# About this task
Below are entries. Reproduce exactly the lines between the line holding "Task: Click the FOR HER label on bottle" and the line holding "Click the arrow", inclusive, and only those.

# Available data
+===+

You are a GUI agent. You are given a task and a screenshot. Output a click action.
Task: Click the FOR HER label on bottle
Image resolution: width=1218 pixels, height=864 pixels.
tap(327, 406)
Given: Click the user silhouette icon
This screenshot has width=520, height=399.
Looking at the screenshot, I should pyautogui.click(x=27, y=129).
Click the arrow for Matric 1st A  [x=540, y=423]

+===+

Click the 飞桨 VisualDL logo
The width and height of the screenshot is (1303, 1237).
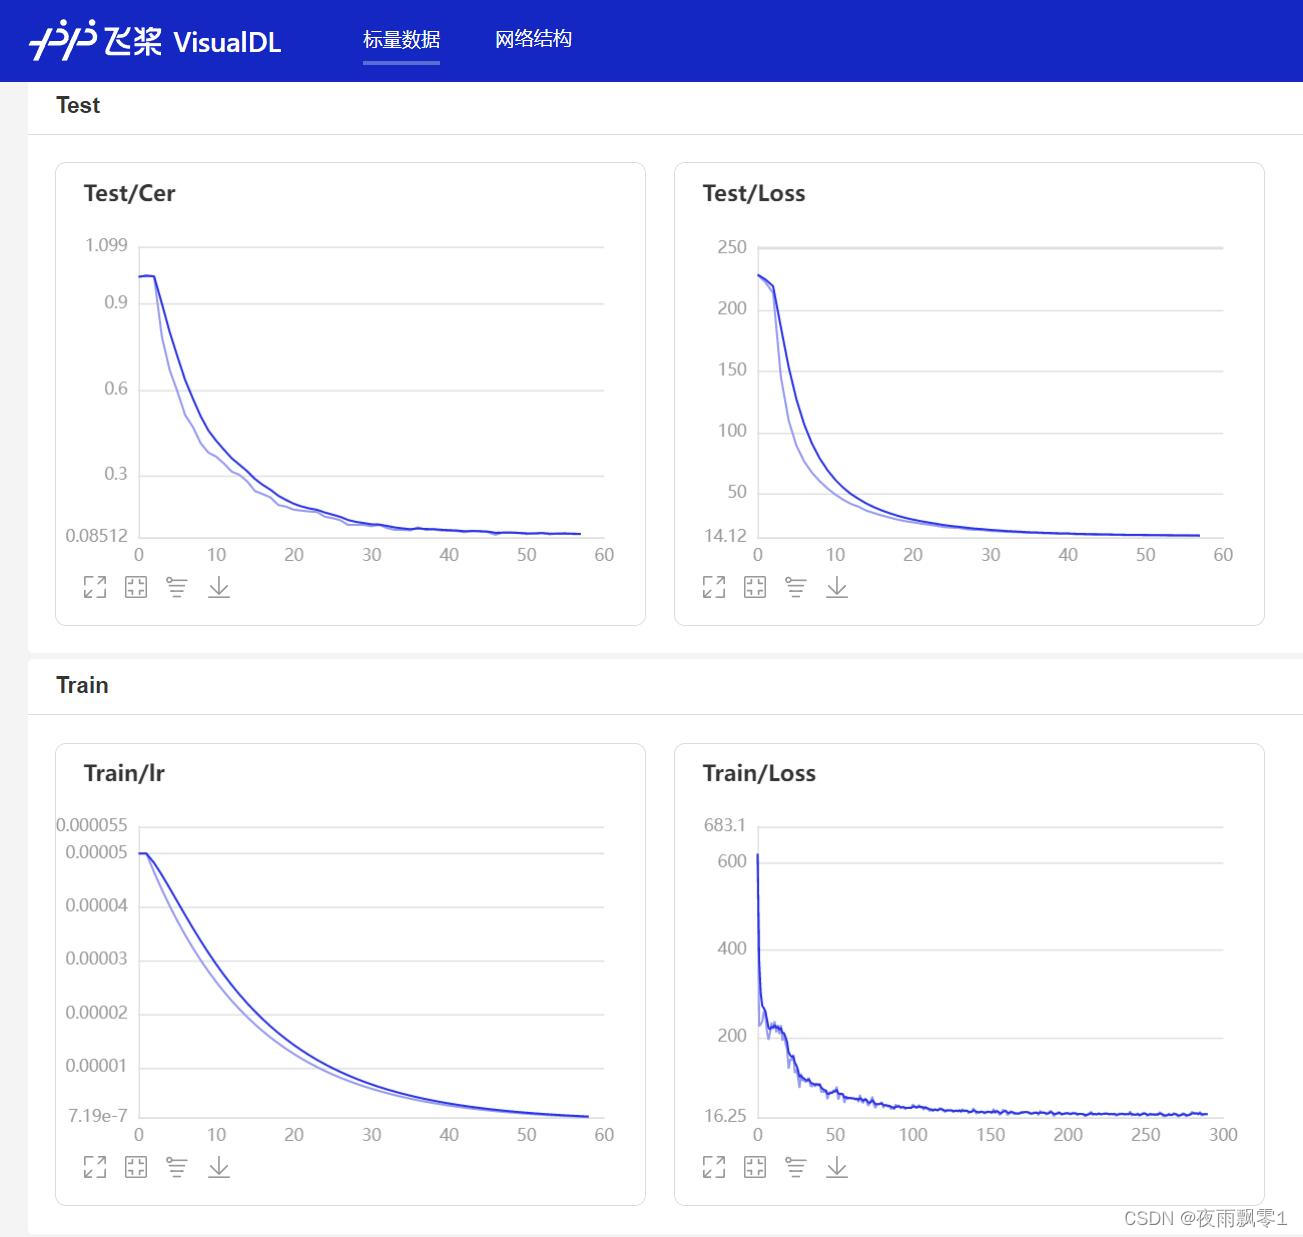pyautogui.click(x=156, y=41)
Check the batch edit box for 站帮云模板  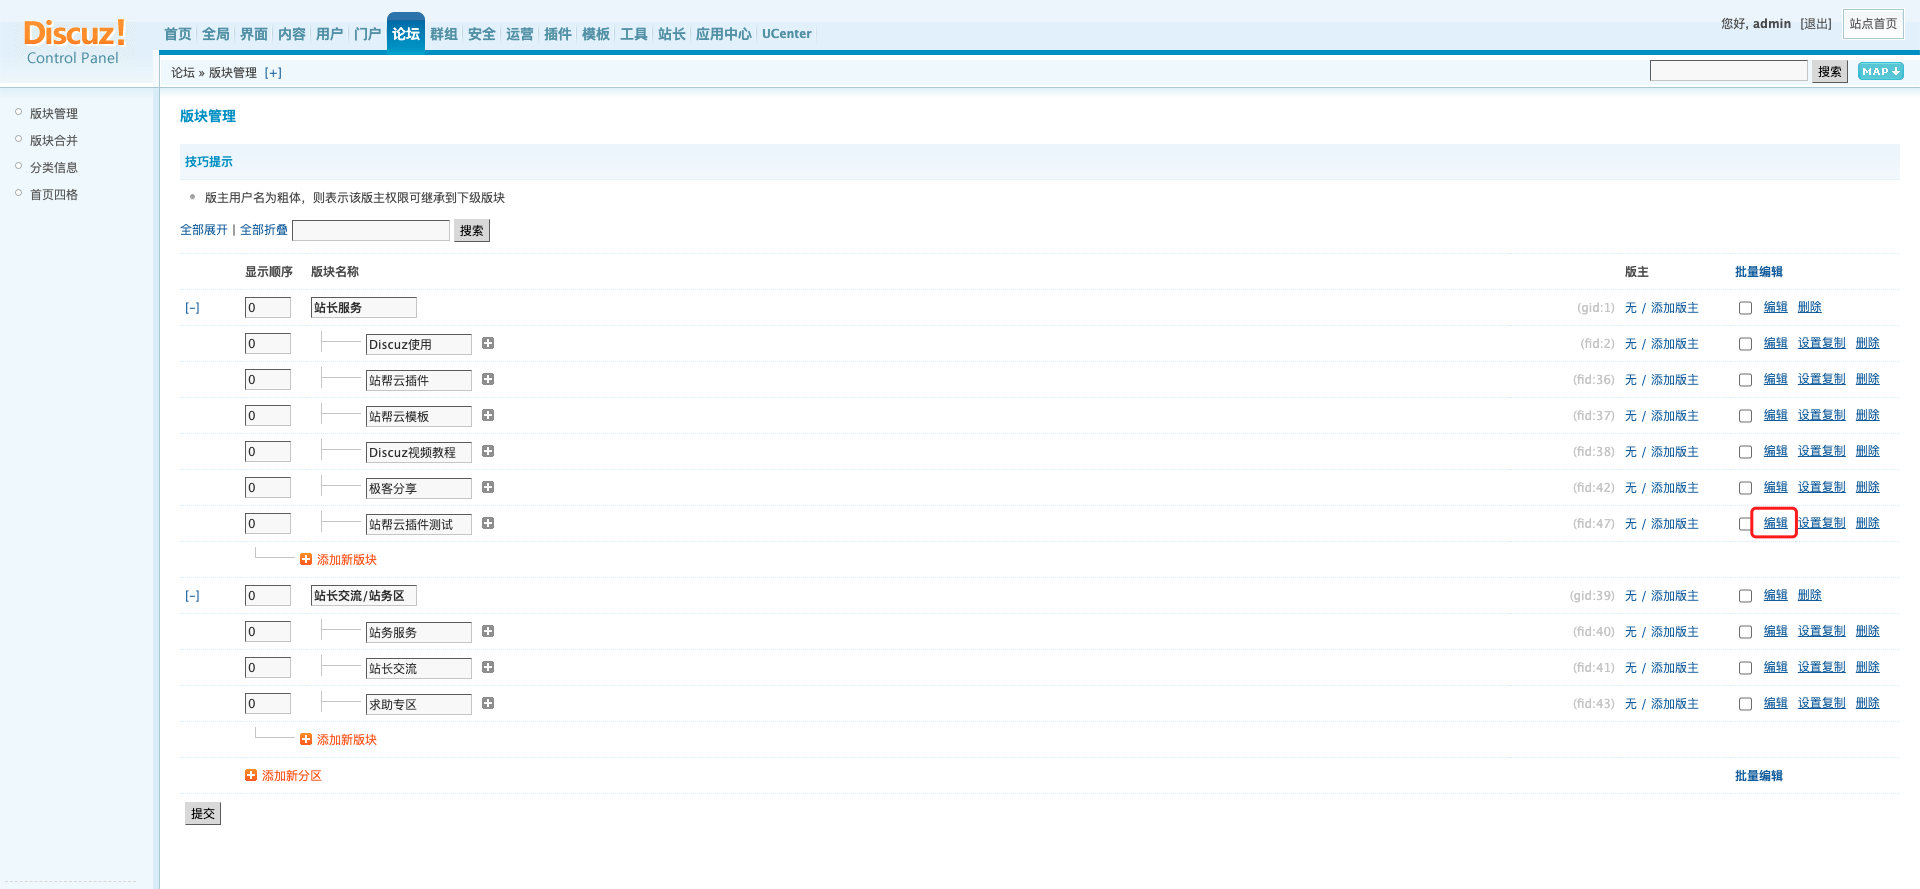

+===+

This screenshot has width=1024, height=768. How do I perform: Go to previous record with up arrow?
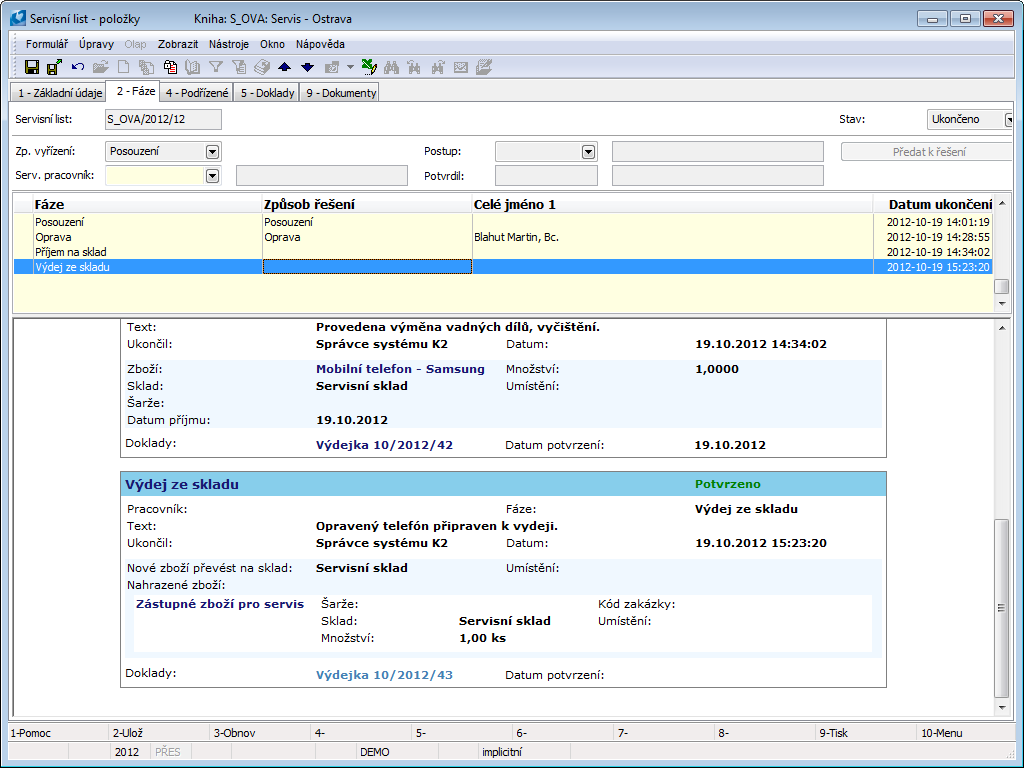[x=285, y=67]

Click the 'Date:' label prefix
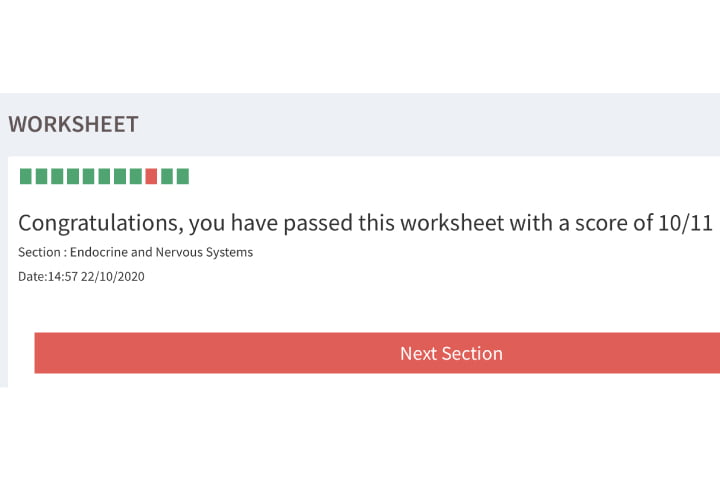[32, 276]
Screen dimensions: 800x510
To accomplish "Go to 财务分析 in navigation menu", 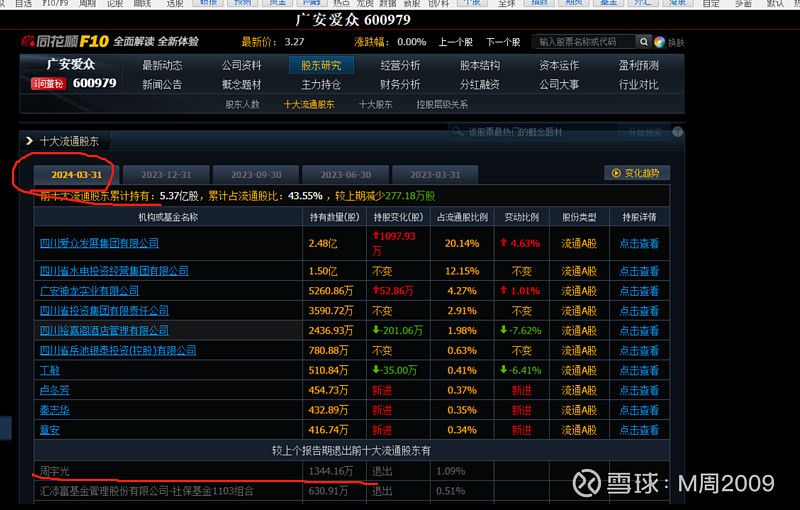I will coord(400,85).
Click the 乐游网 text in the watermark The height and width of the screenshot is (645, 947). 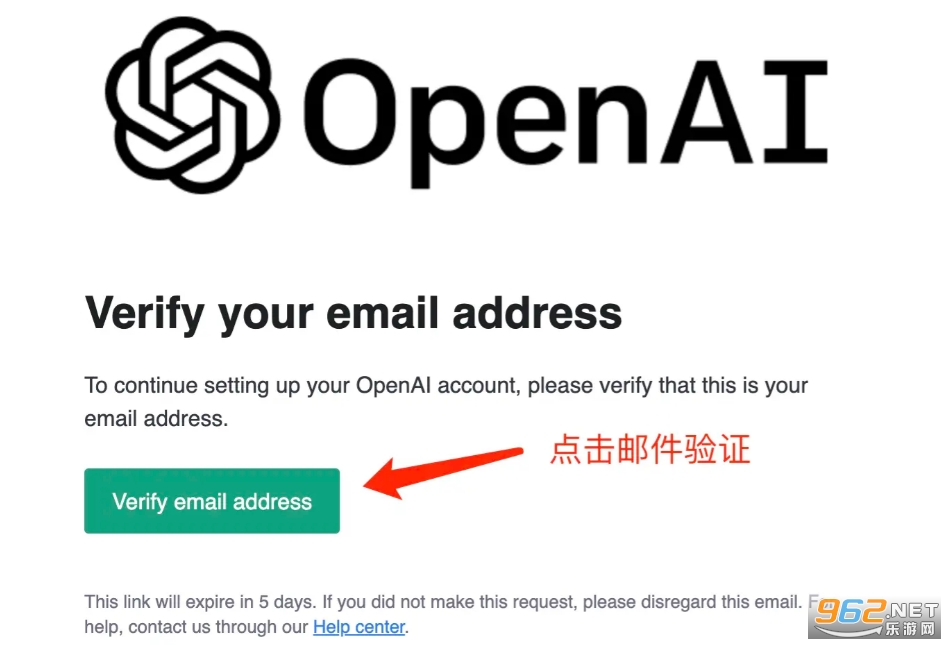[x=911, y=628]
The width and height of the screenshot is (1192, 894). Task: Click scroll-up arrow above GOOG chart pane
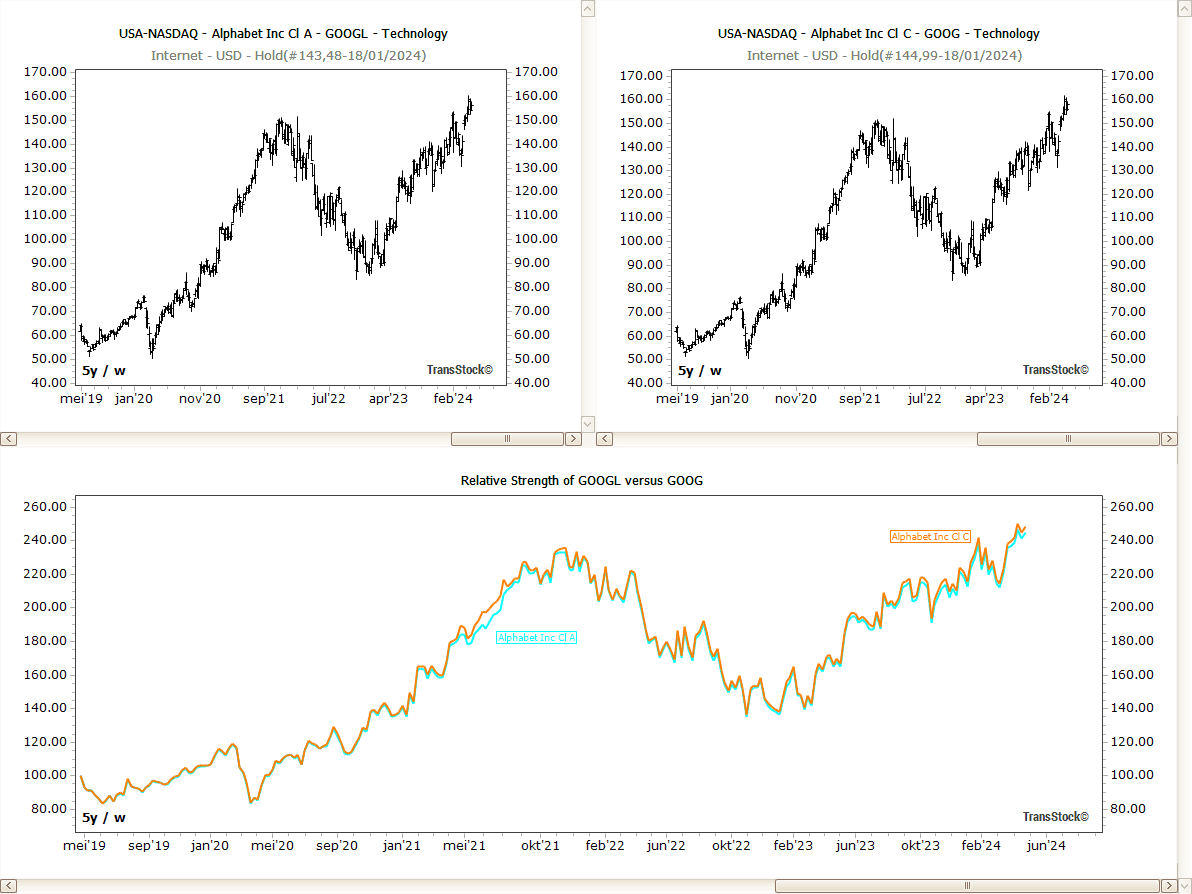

+===+

# Written solution
Task: Click the FOR HER label on bottle
Image resolution: width=1218 pixels, height=864 pixels.
tap(327, 406)
Given: Click the user silhouette icon
This screenshot has width=520, height=399.
Looking at the screenshot, I should pyautogui.click(x=27, y=129).
Click the arrow for Matric 1st A  [x=540, y=423]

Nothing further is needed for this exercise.